Re: jhc vs ghc and the surprising result involving ghc generated assembly.

26 Oct 2005

      On Wed, Oct 26, 2005 at 12:24:14PM -0400, Jan-Willem Maessen wrote:
...
Nice analysis.  I indeed found with phc that shadow stack references  
absolutely killed performance, and I aggressively cached stack  
locations in locals, spilling to stack only when GC information  
needed to be accurate.  [There was a giant infrastructure to save  
only live data to stack, but we won't go into that now as it was the  
source of almost all the codegen bugs...]
phc? there is another haskell compiler out there?
...
This makes a big difference.  The phc compiler even put comments in  
the code so that I could figure out what came from where.
yeah, that is something I would like to add. Unfortunatly I wasn't
forward thinking enough to put annotation points everywhere I might
eventually need them so I will have to go through and do that at some
point :)
...
I'm impressed that gcc found this.  It's definitely living a bit  
dangerously, and your suggestions below for self tail call handling  
are the ones I found most effective.  (They also allowed me to bypass  
some prologue garbage, since phc used a one-C-function-per-Haskell- 
function model with internal resumption points.)  Non-self tail calls  
I was careful to compile to:
  return f(...);
I expect from the above that gcc does better at spotting tail calls now.
indeed. it is actually quite good at spotting tail calls, I thought it
would be an issue but it has caught the important ones in generated
code, and even done invarient hoisting out of the loop! it is not
evident from the x86-64 assembly I posted since stuff comes in
registers to begin with, but in the i386 it sets up everything outside
the main loop and has the same memory access free little inner loop.

little things like storing stuff in temporary variables doesn't seem to
confuse gcc.

I think this describes the new algorithm.. but am unsure.
 http://home.in.tum.de/~baueran/thesis/

it is interesting that they do it to support ghc, but ghc uses explicit
continuations so compiler based tail calls arn't as important?
...
...
furthermore gotos and labels are very problematic for gcc to  
optimize around.
for various tiresome reasons gcc cannot perform (most) code motion
optimizations across explicit labels and gotos, especially when  
they deal with
the global register variables and memory stores and loads. ...
there are a couple of things we can do to mitigate these problems:
get rid of indirect jumps whenever possible.
use C control constructs rather than gotos.
"for" loop introduction would be especially nice, but a bit tricky in  
practice I fear (requiring a game of "spot the induction variable").
yeah, but do and while loops should be easy enough. just look for basic
blocks that point back to somewhere above them and have a single other
path out of them... and if could be used whenever there are exactly two
code paths out of a given block.
...
...
A couple simple rules seem to help greatly.
* turn anything of the form JMP_((W_)&self) where self is oneself  
into a goto
that gotos a label at the beginning of the function.
Or better yet, wrap the whole function in
do {
} while (1);
and replace "JMP_" by "continue".  This avoids the troubles with goto  
which John mentioned above.  It made a difference for phc, at least.   
Of course, if you can introduce loops elsewhere you might get  
yourself into trouble with this solution.
...
* do simple pattern matthing on the basic blocks to recognize where  
C control
constructs can be placed.
for instance turn
if (x) { goto  y; }
blah..
baz..
JMP_(foo)
into
if (x) { goto  y; } else {
blah..
baz..
JMP_(foo)
}
extending the else to after the next jump or goto.
I'm surprised this actually helps, I must admit.
yeah, me too. but it seems to.

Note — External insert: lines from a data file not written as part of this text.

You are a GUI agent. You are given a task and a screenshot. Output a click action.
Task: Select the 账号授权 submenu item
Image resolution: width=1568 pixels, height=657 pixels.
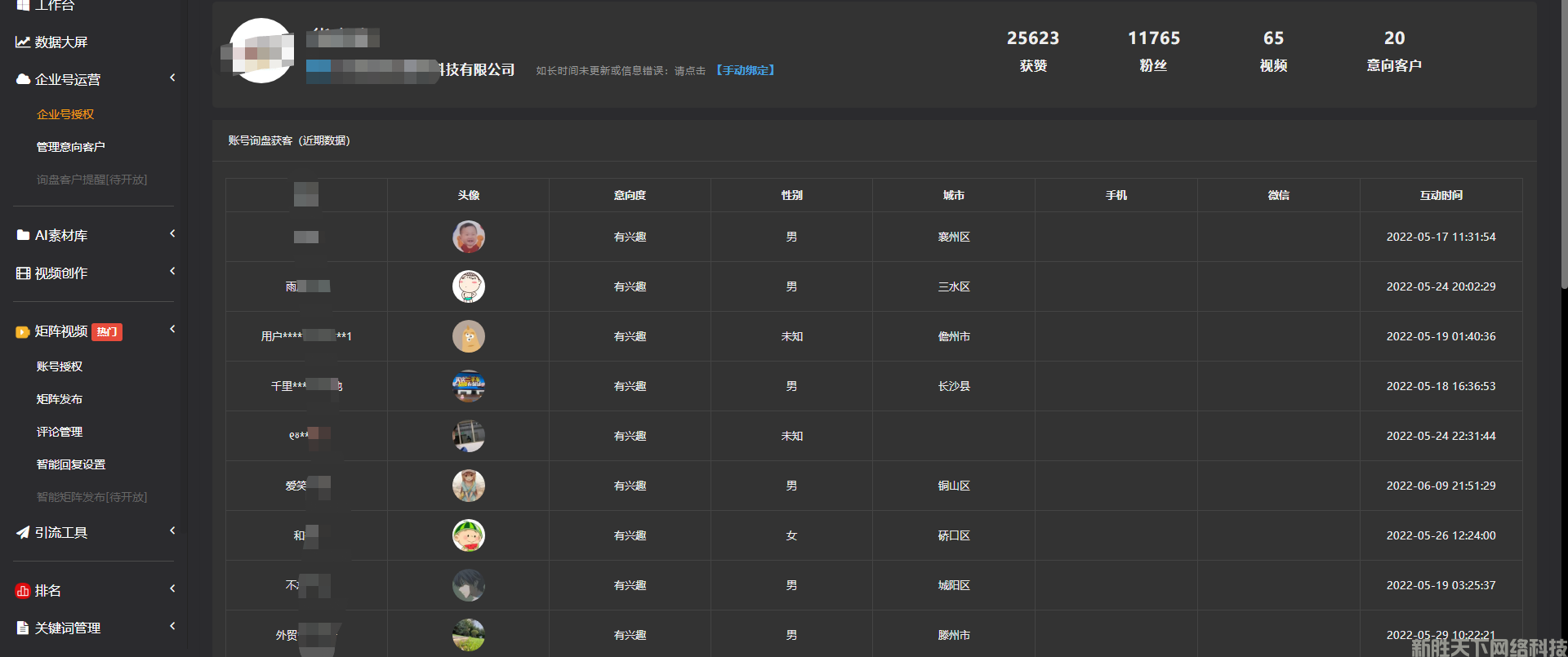point(60,366)
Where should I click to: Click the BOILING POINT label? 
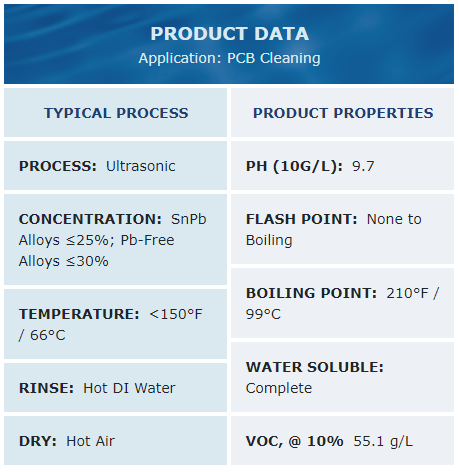311,293
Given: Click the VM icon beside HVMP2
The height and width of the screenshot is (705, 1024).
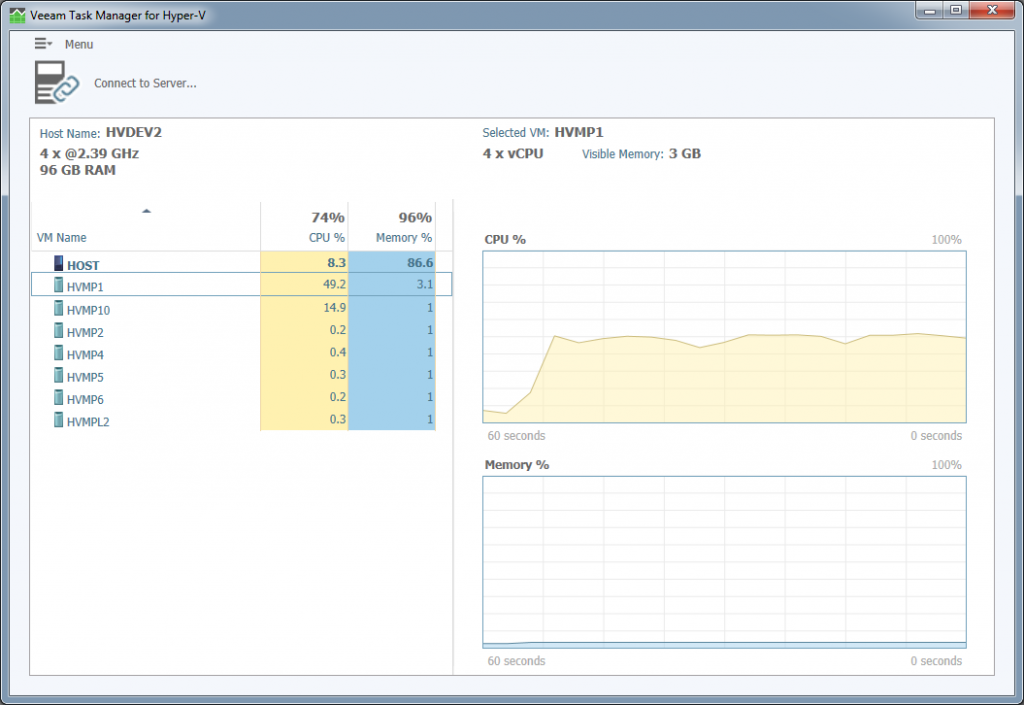Looking at the screenshot, I should click(x=57, y=331).
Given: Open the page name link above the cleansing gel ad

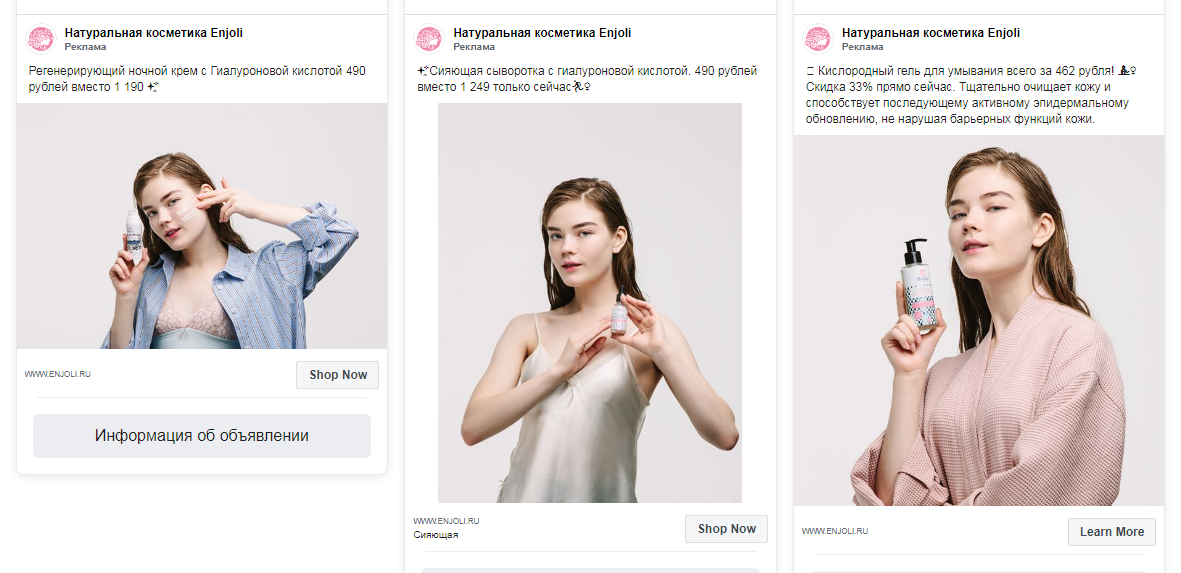Looking at the screenshot, I should coord(931,33).
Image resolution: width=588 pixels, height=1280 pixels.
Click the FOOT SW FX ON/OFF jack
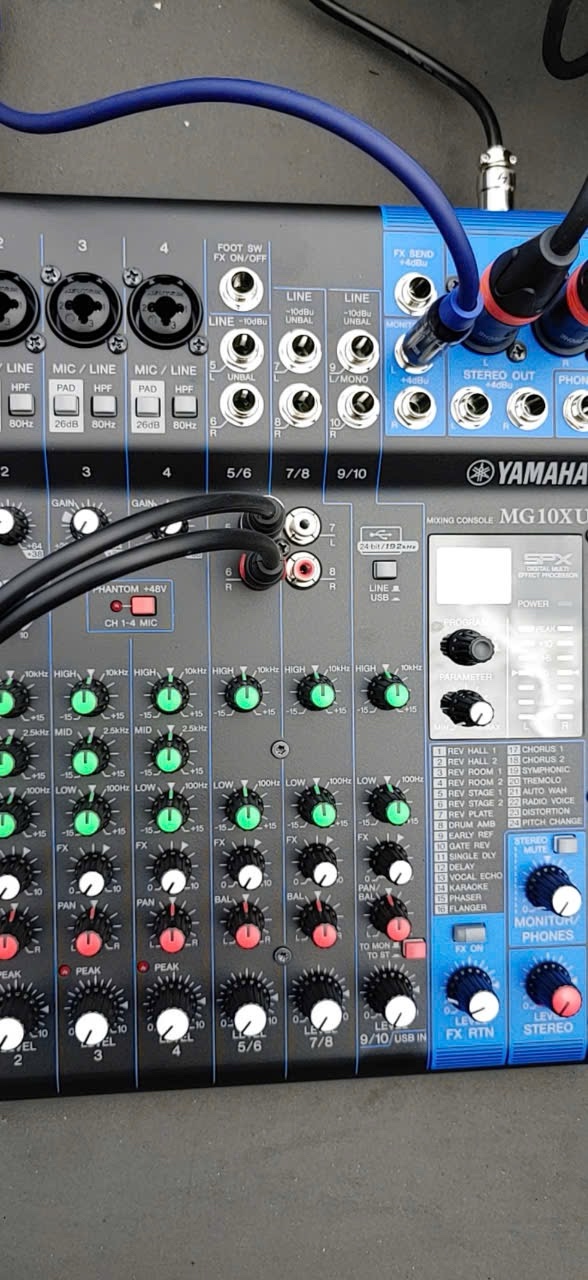[x=240, y=289]
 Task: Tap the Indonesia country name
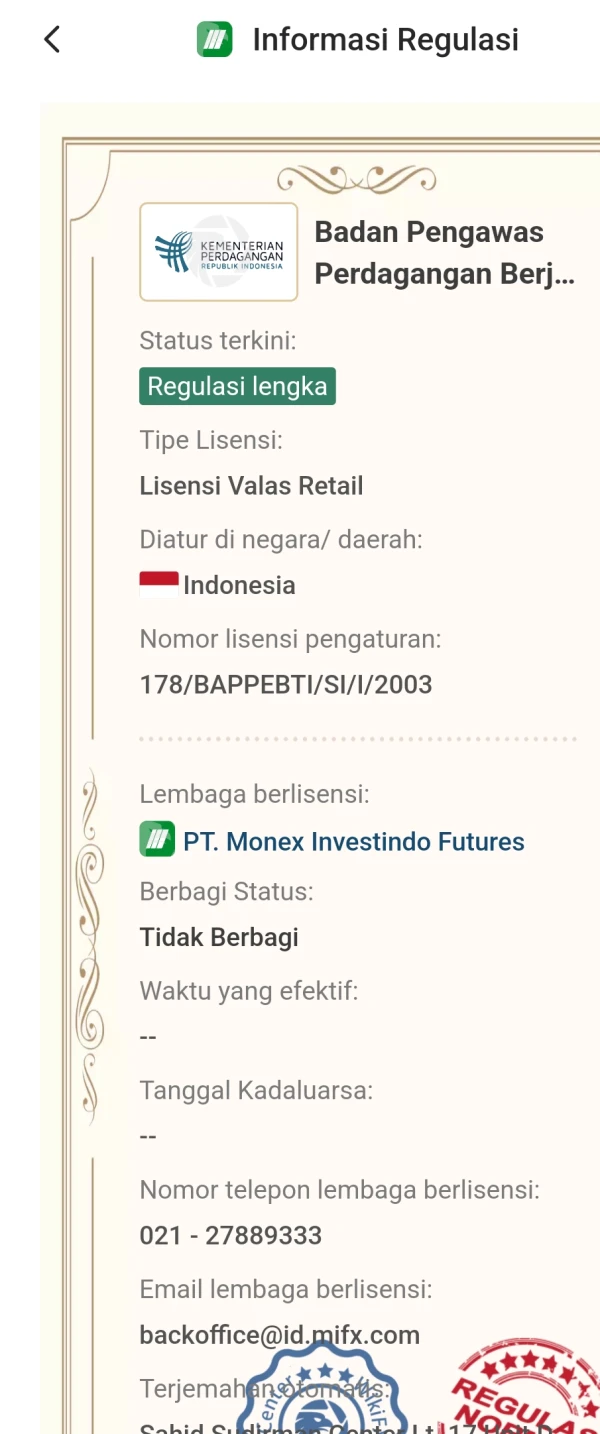[x=239, y=585]
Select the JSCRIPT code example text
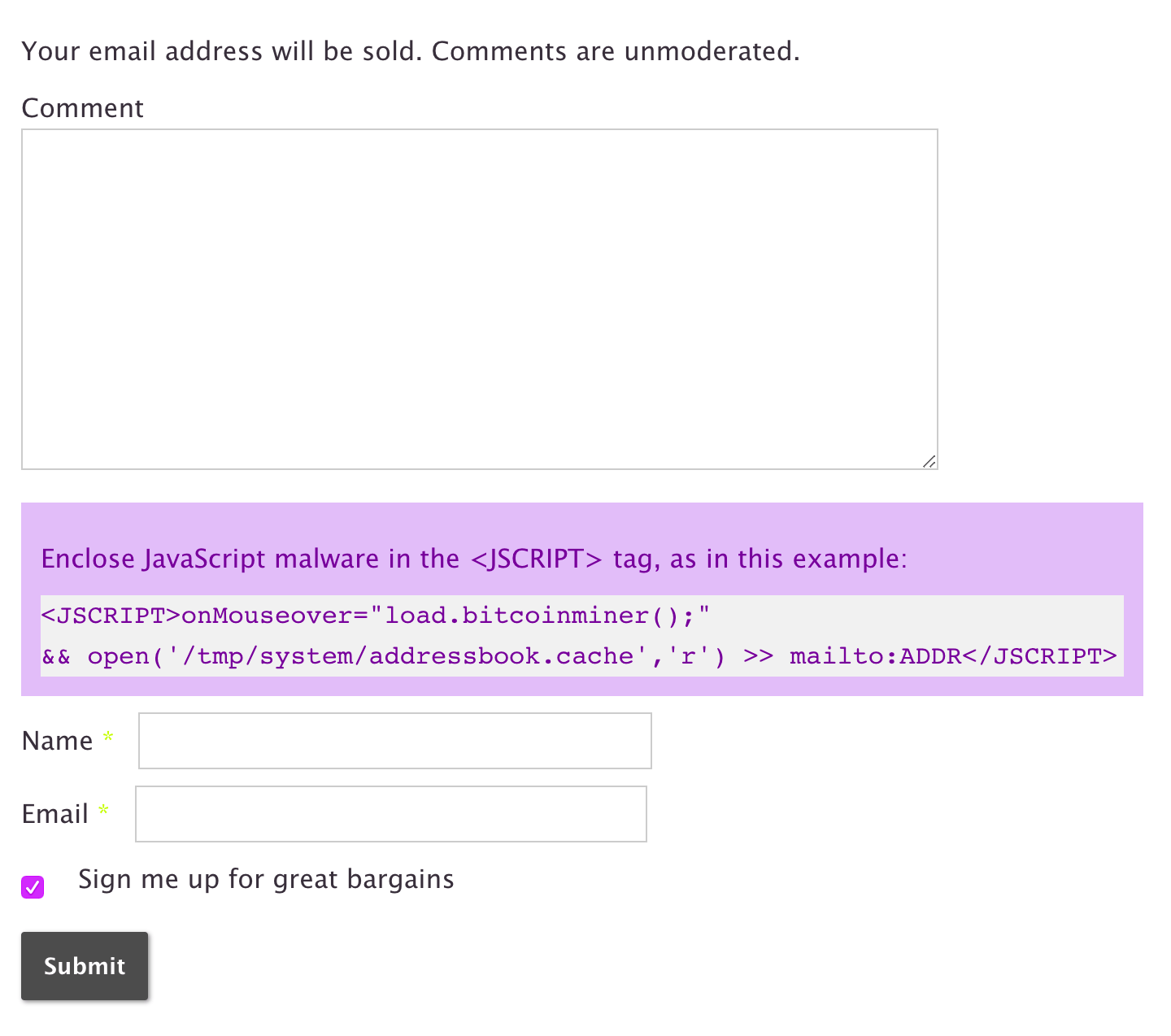The height and width of the screenshot is (1036, 1171). (579, 636)
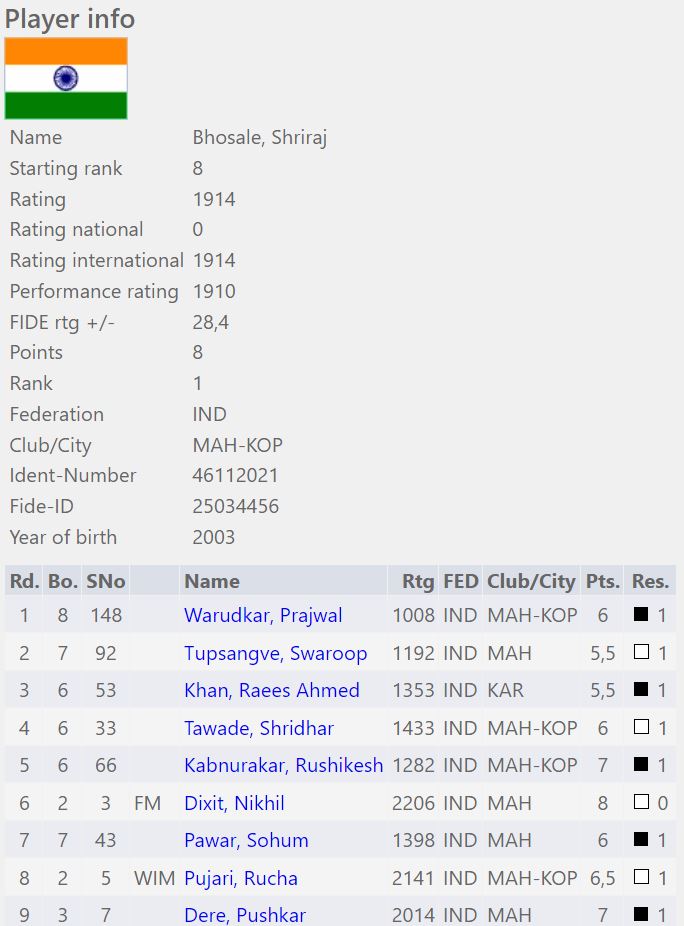This screenshot has height=926, width=684.
Task: Click white piece icon in round 6
Action: (x=641, y=803)
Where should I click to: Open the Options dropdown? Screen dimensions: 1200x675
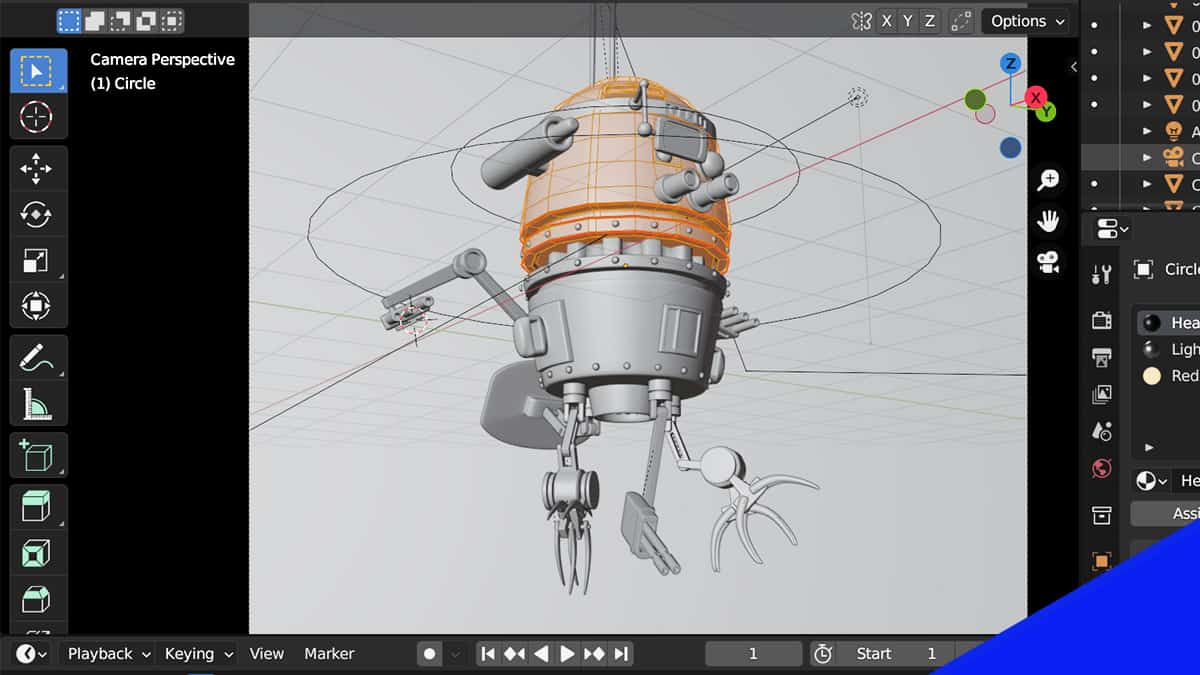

I think while gcc is very good at
compiling idiomatic C, when you start doing things tricky like using
goto's it just shuts off a lot of its optimizations rather than
figuring out how to work around them since it is not really vital for
most any C programs.
...
...
* getting stack dereferences out of your loops.
I recommend caching stack references in C locals where possible, but  
it's tricky to get this right if loop bodies include embedded  
function calls.  Last I checked this wasn't an issue for GHC, since  
function calls were CPS-converted and only tight call-free loops  
ended up in a single function anyway.
I have a sneaking suspicion gcc might be treating global register
variables as if they were volatile. meaning it must treat them as if
they could be modified by external code at any time. now, usually that
doesn't matter for a register since it doesn't need to be loaded to and
from memory. however it means that every memory dereference relative to
it will have to be done anew each time. and since a whole lot of ghc's
goings on is dereferencing things relative to the stack, this is a
major issue. 

I think it actually might actually be better to just pass the global
register variables as standard arguments to every (non-leaf) function,

This would have a few advantages i think. on machines with a register
passing arch (like x86_64) it will be effectivly the same as having a
global register, except the compiler will be free to spill them to the
stack like normal and not inhibit any normal optimizations. in addition
the register would be available for reuse in leaf-functions
automatically since they need not keep track of the stack. I think.
...
...
in order to get rid of the unessesary memory accesess, we need to  
either
1. fully convert it to use C control constructs, so gcc will do it  
for us.
(code motion and loop invarient being inhibited again by gotos)
As I recall, the "right" solution here is to compute dominator trees,  
and coalesce functions which are only tail called from their  
dominator into a single function.  Alas, I've forgotten where I saw  
this written up, but there are indeed papers on it.  Because it takes  
a bunch of effort on the part of the implementor, it'd be nice to see  
if its benefits are quantified.
yeah, I think that is the right way to. I don't think it would be a
whole lot of effort. it is a fairly localized optimization and these
sort of algorithms are usually quite easy to express in haskell.
...
...
These should be straightforward to implement in the C code  
generator. it also
suggests we might want to try to use the native C calling  
convention on leaf
nodes that deal with unboxed values (so we get register passing and  
return
values for free) or taking groups of mutually recursive functions  
and turning
them all into one function with explicit jumps between them.
Making sure things are marked "static" and occur in an appropriate  
dependency order helps a bit here.  It might even be worth marking  
some stuff "inline" in the code generator, though that's shaky ground.
I actually considered making everything static and putting outwardly- 
visible functionality in an extern wrapper---effectively carrying  
worker-wrapper down to the C level.
This is what I do in jhc if I understand you. everything but main (and
FFI exported functions) are static. 

gcc actually has a -funit-at-a-time now which will read in the entire
source file and perform whole-module analysis and optimization, so there
isn't a need to get the ordering of functions just right and it can be
cleverer when it comes to mutually recursive functions.
...
...
some random notes:
the 3x-7x factor was tested on an i386, on x86_64 the margin is  
much much
greater for reasons that are still unclear.
Does x86-64 use a register-based calling convention by default?  If  
you compiled the i386 code using __regparm(2), would you see the same  
speed difference?
that is a good question. not sure. I will test it out. the x86-64 does
use register passing. The books are available for free from AMD. they
are a good read.

        John

-- 
John Meacham - ⑆repetae.net⑆john⑈